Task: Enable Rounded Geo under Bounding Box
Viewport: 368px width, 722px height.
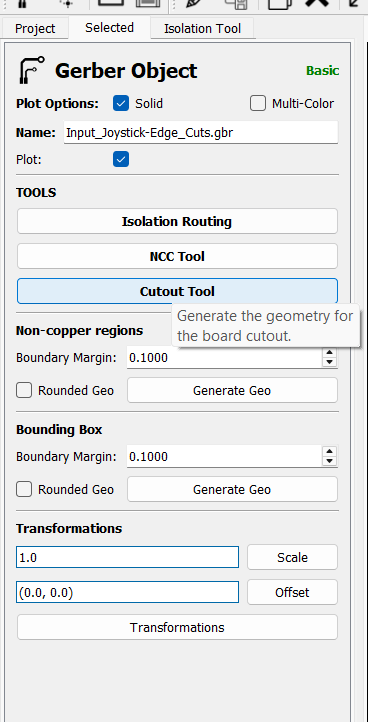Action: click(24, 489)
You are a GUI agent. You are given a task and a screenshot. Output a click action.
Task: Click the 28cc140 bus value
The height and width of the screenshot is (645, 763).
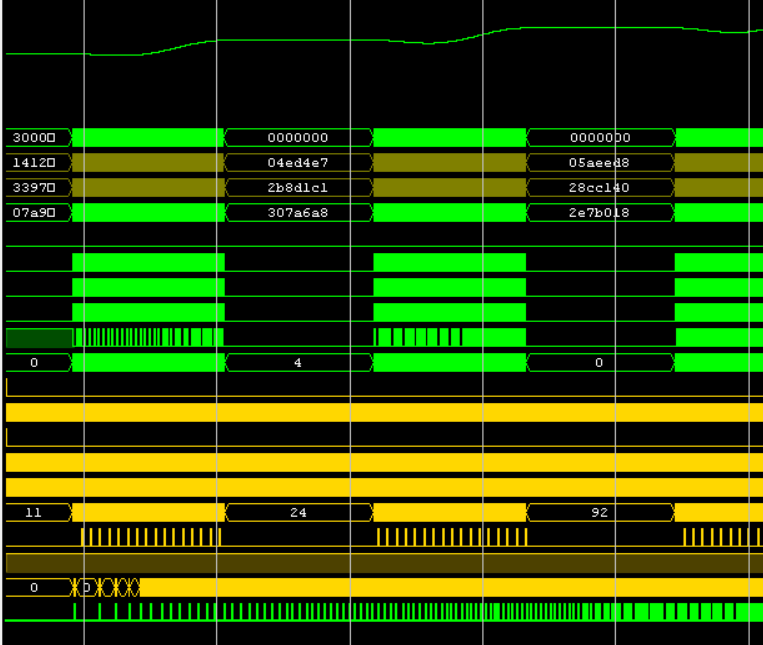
══════
> **TASK DIRECTIONS**:
Go through the entries above and copy each line holding the string "screenshot".

> **RESPONSE**:
You are a GUI agent. You are given a task and a screenshot. Output a click action.
The height and width of the screenshot is (645, 763).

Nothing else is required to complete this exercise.